Cellular immunity is, of course, the key to providing durable immunity against the disease, but this test allows reliable detection of immune protection at POC level. About 90% of neutralizing activity in convalescent plasma is directed at the immunodominant RBD 25-27, which makes this test, with its standardized percent blocking measurement, a consistent one.
Moreover, it is simple to adapt to the identification of a new variant, requiring only a change in a single reagent, allowing scientists to keep up with the virus as it rapidly changes and evolves. Its ability to detect waning immunity as a POC test is also important, agreeing with the increased breakthrough infections among those who were vaccinated with the Pfizer vaccine from January to April 2021.
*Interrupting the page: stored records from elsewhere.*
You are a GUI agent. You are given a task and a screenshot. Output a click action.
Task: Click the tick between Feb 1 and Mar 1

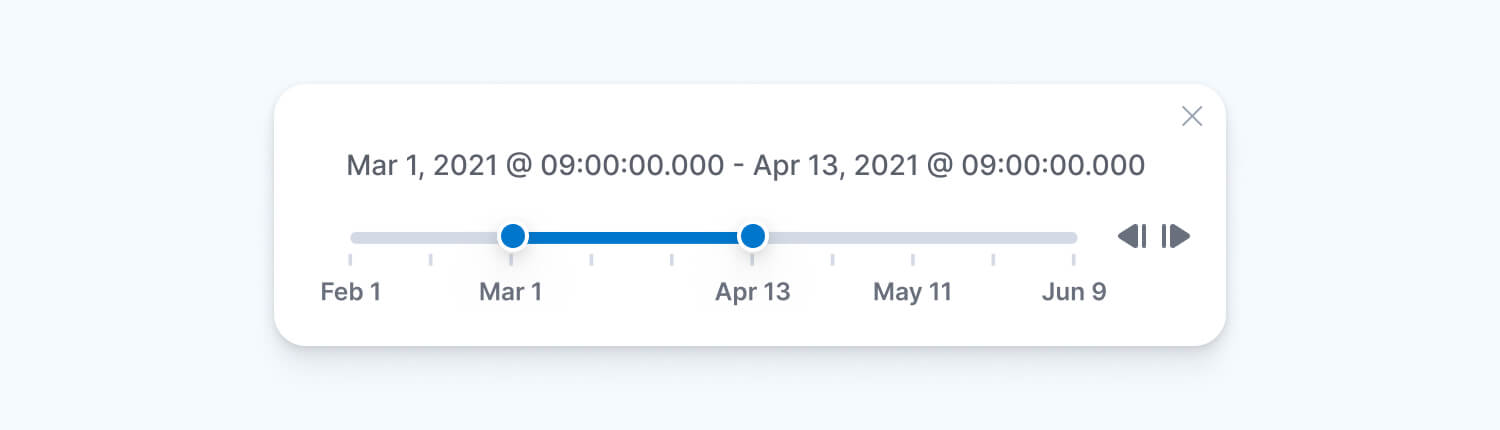tap(431, 260)
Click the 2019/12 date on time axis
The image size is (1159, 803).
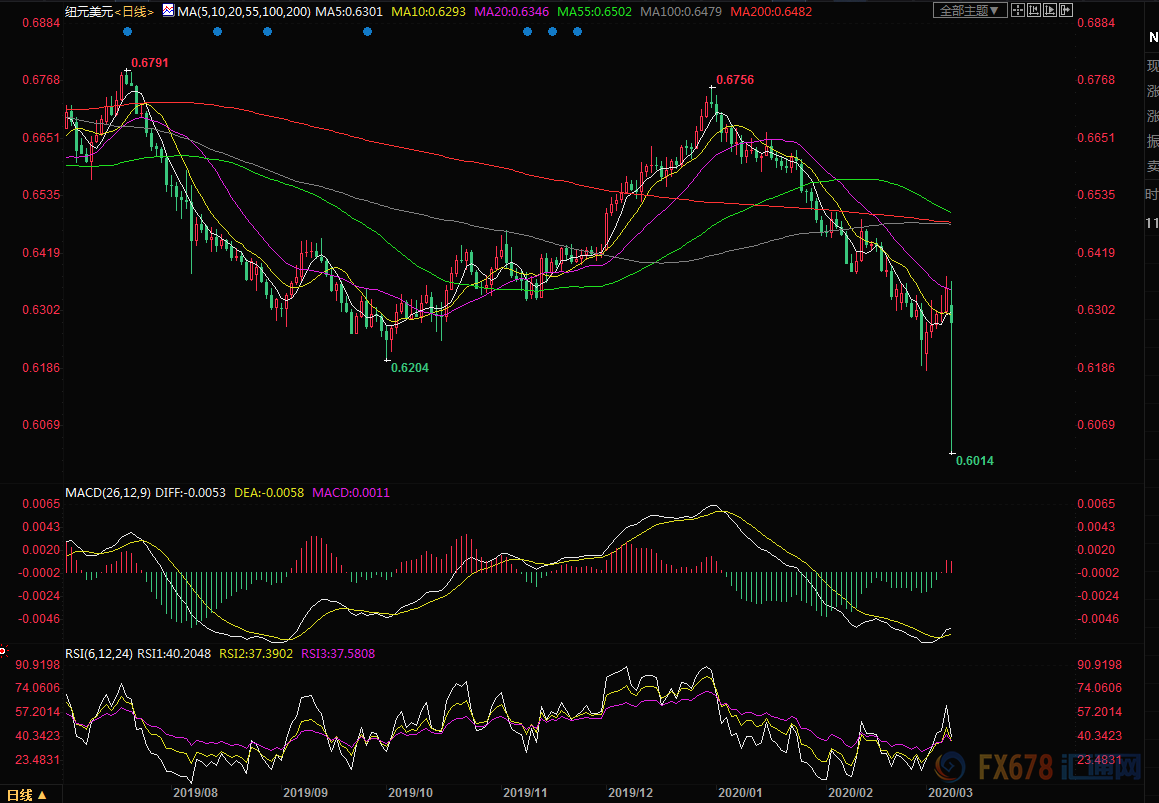[x=630, y=792]
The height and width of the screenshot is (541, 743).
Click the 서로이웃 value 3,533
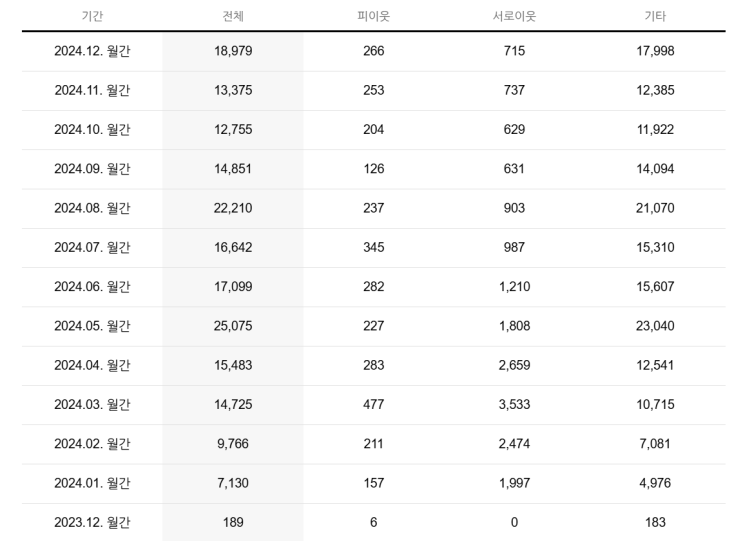514,405
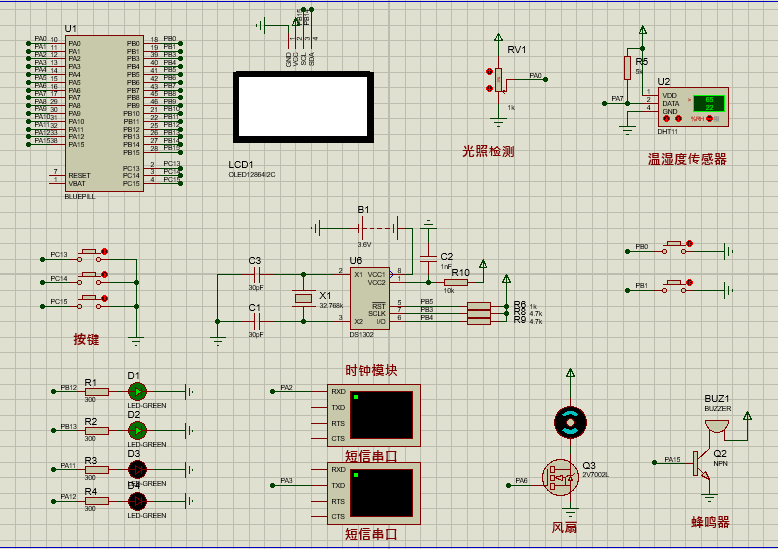Select the DHT11 sensor U2 component
Viewport: 778px width, 549px height.
tap(693, 107)
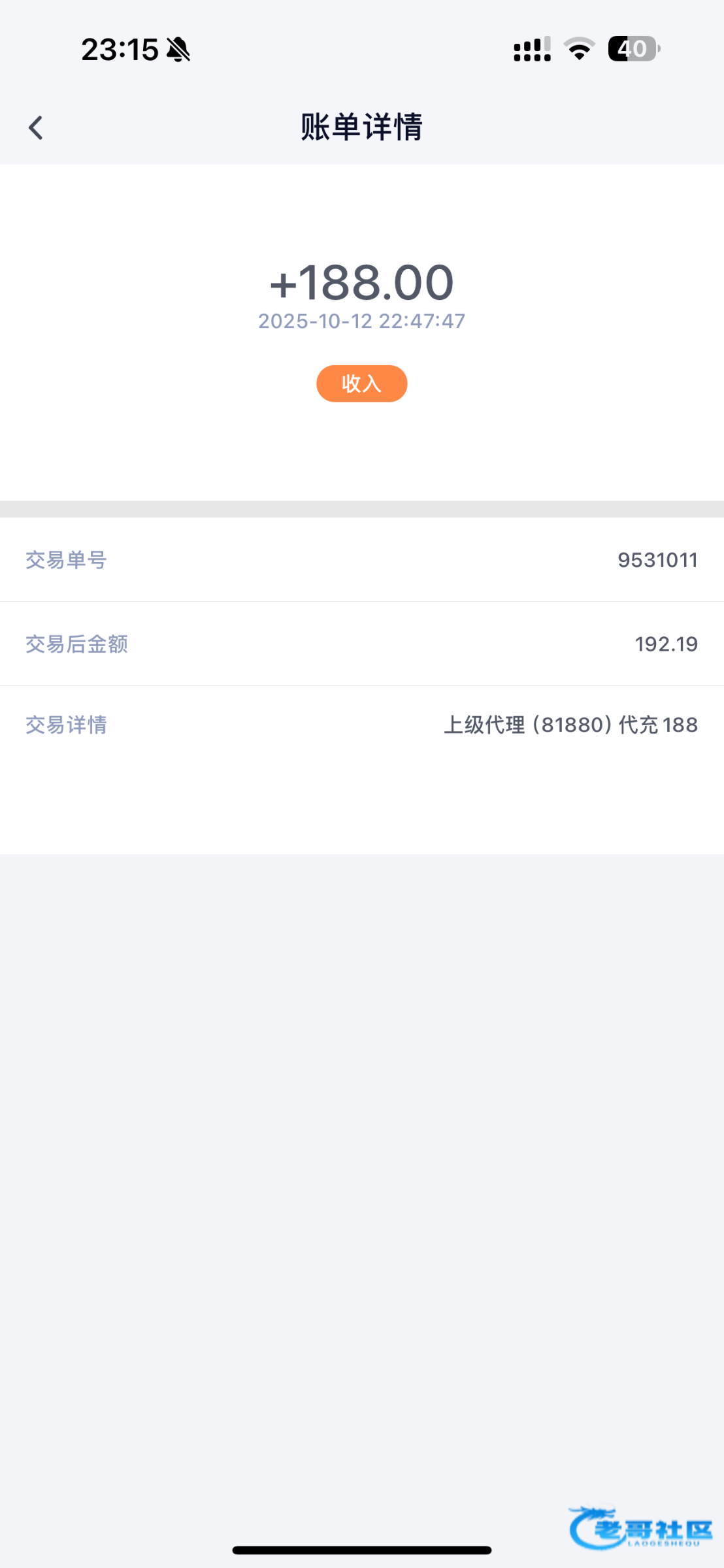
Task: Click the 2025-10-12 22:47:47 timestamp
Action: [x=361, y=321]
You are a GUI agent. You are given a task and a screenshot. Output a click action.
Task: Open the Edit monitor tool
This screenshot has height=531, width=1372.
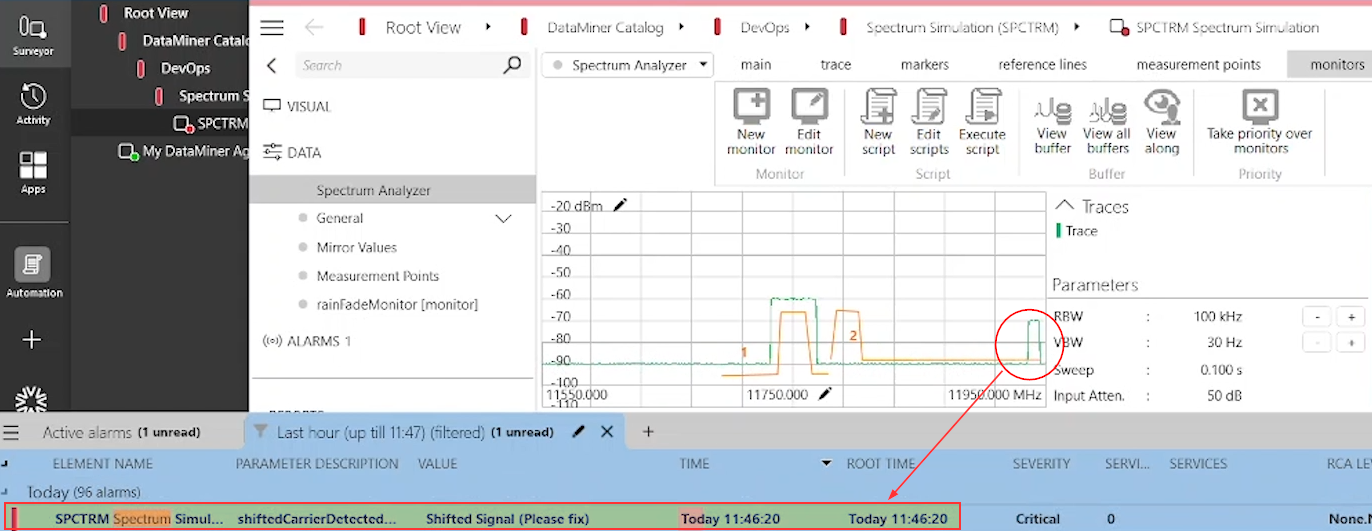[x=809, y=106]
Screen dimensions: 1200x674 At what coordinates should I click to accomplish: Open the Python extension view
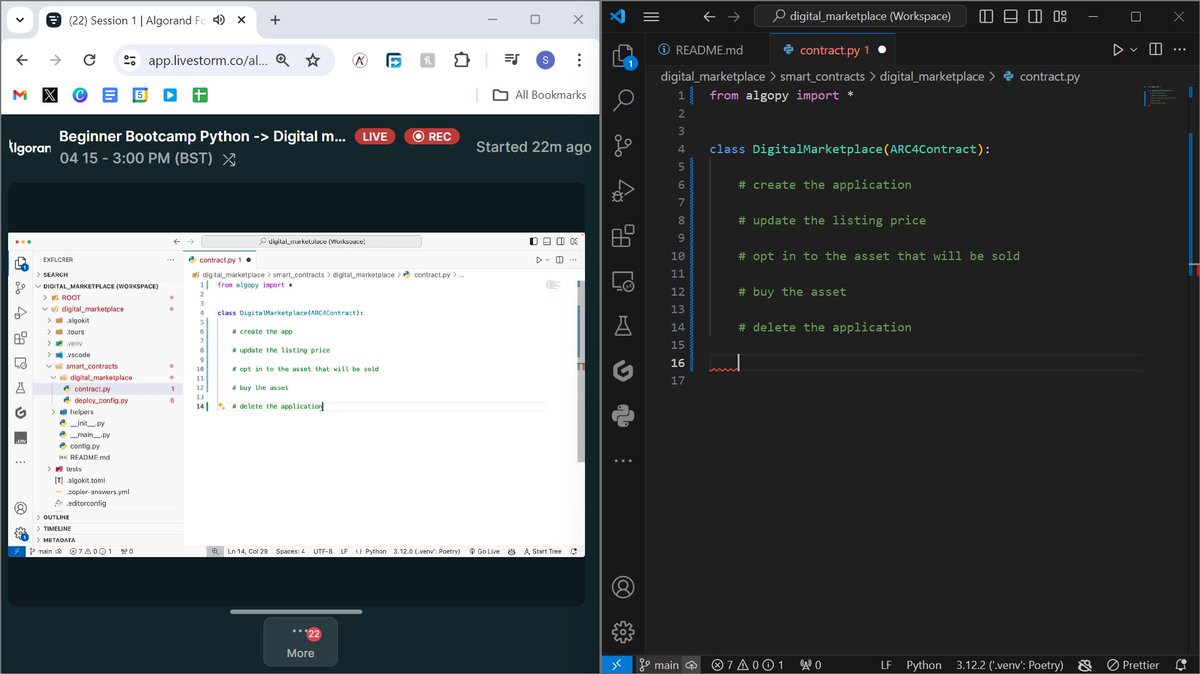[622, 416]
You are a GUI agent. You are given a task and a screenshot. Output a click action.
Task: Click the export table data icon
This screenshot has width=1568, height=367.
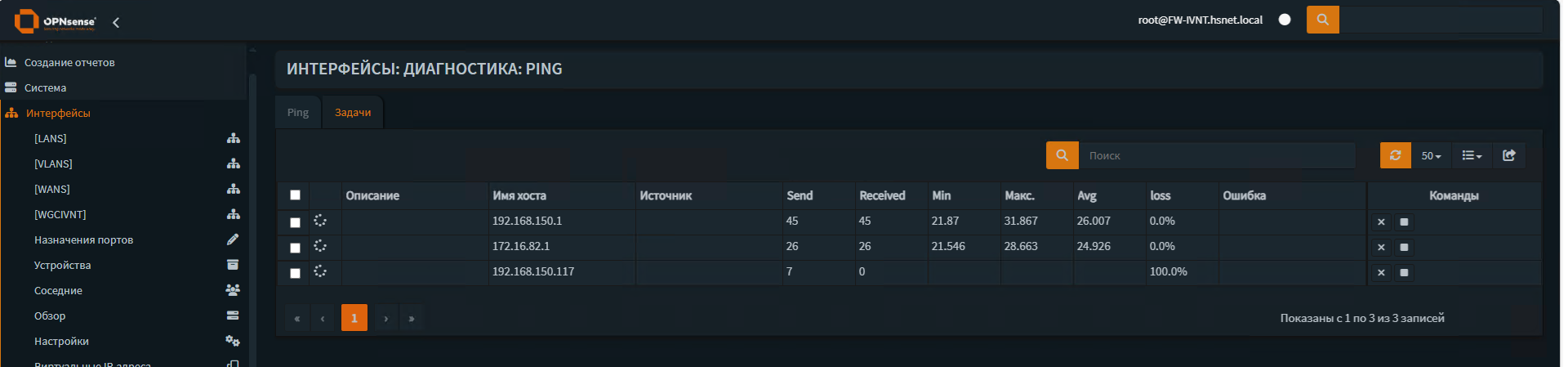pyautogui.click(x=1508, y=155)
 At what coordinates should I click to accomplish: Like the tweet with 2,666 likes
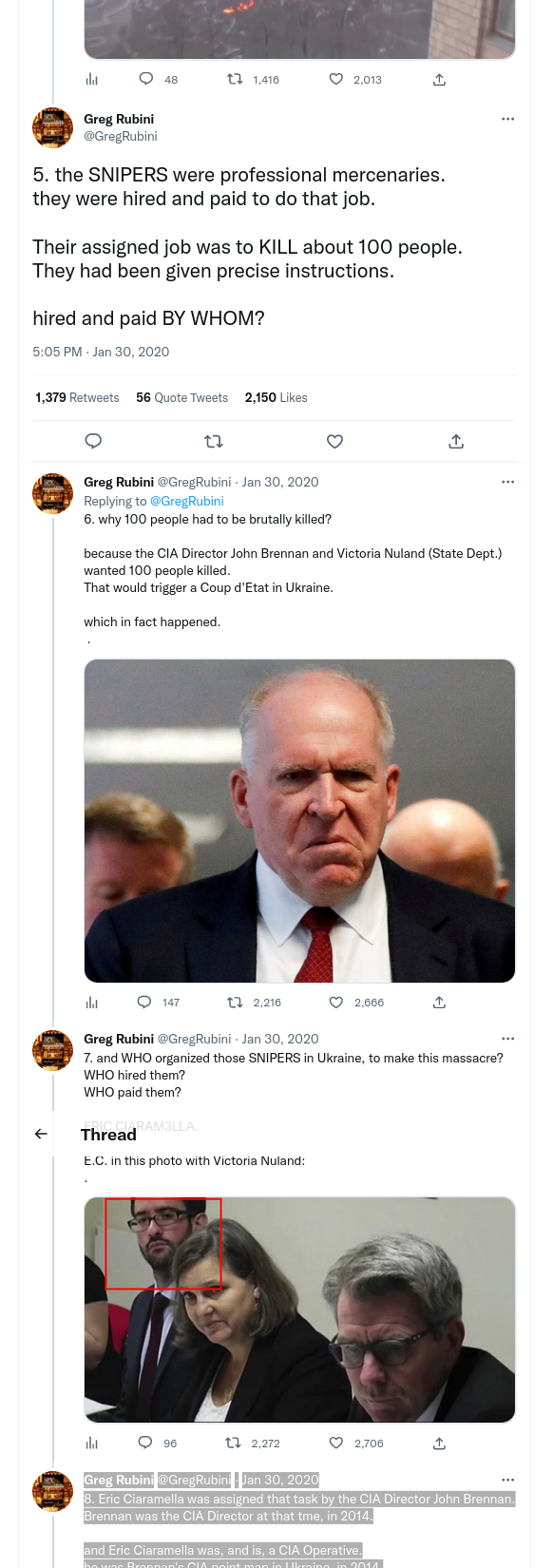(336, 1003)
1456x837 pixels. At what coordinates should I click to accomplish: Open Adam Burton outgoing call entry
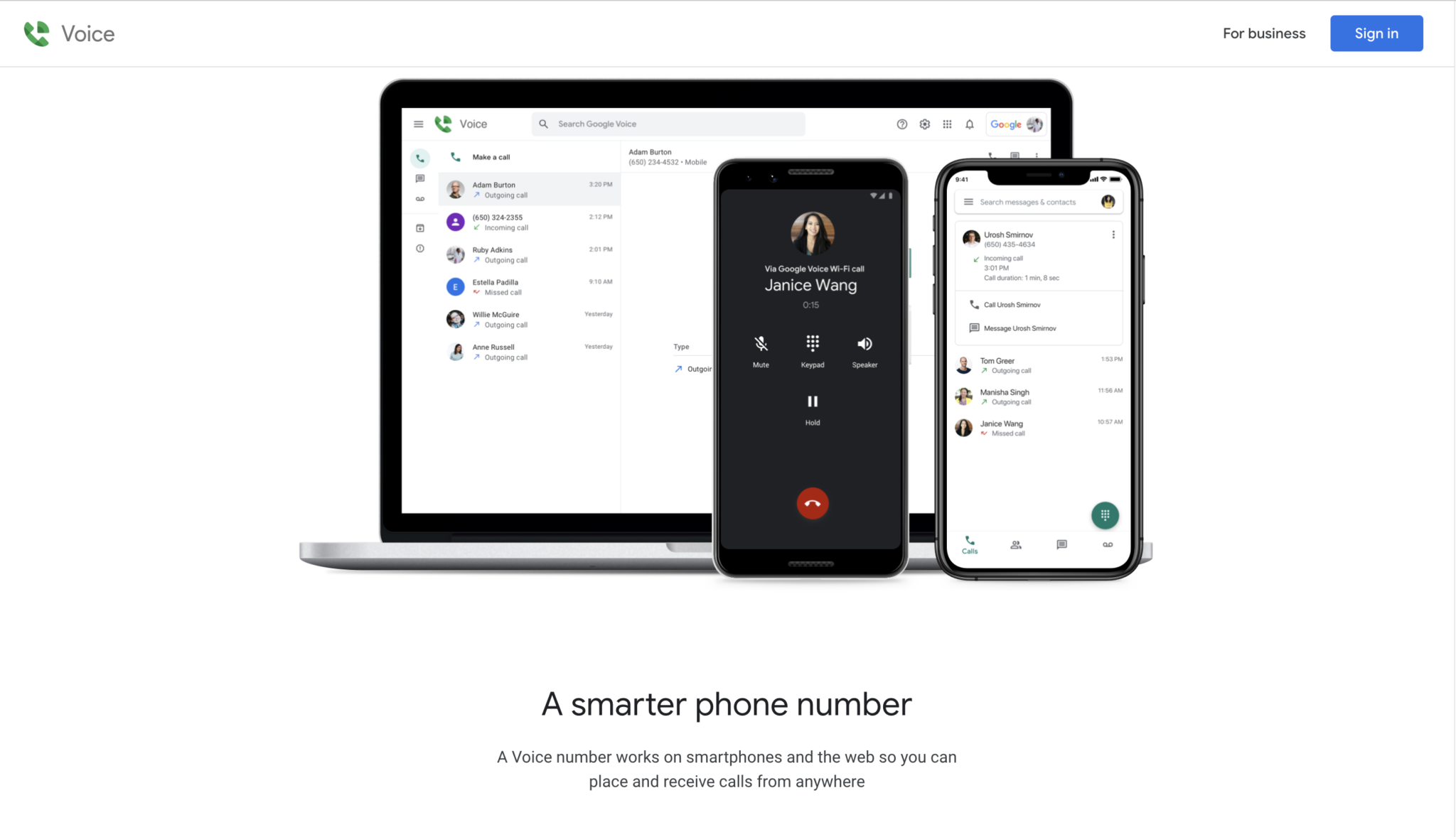pos(530,189)
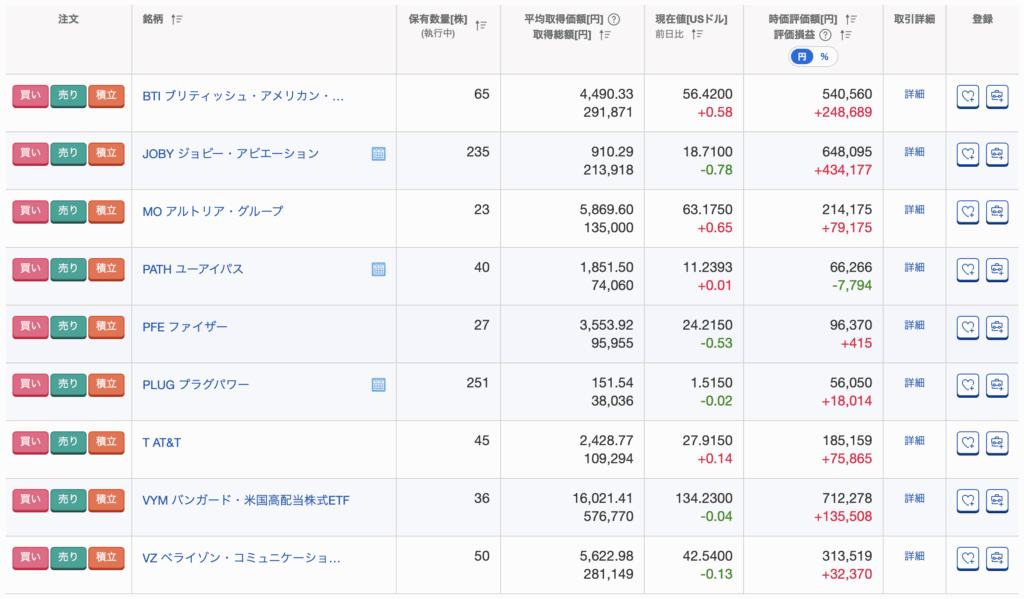This screenshot has height=599, width=1024.
Task: Sort by 前日比 sort arrow
Action: (x=697, y=34)
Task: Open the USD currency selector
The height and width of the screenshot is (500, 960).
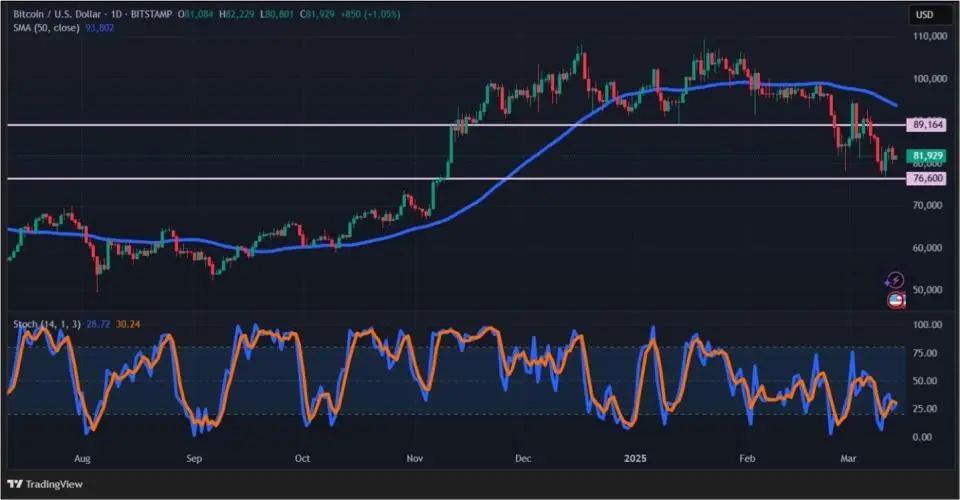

This test is highly suited for PoC settings and provides an insightful nAb response in a post-vaccinated population. [This] would be a valuable tool in enabling public health authorities to manage breakthrough infections and to develop an effective booster vaccination strategy for more vulnerable individuals.”
medRxiv publishes preliminary scientific reports that are not peer-reviewed and, therefore, should not be regarded as conclusive, guide clinical practice/health-related behavior, or treated as established information.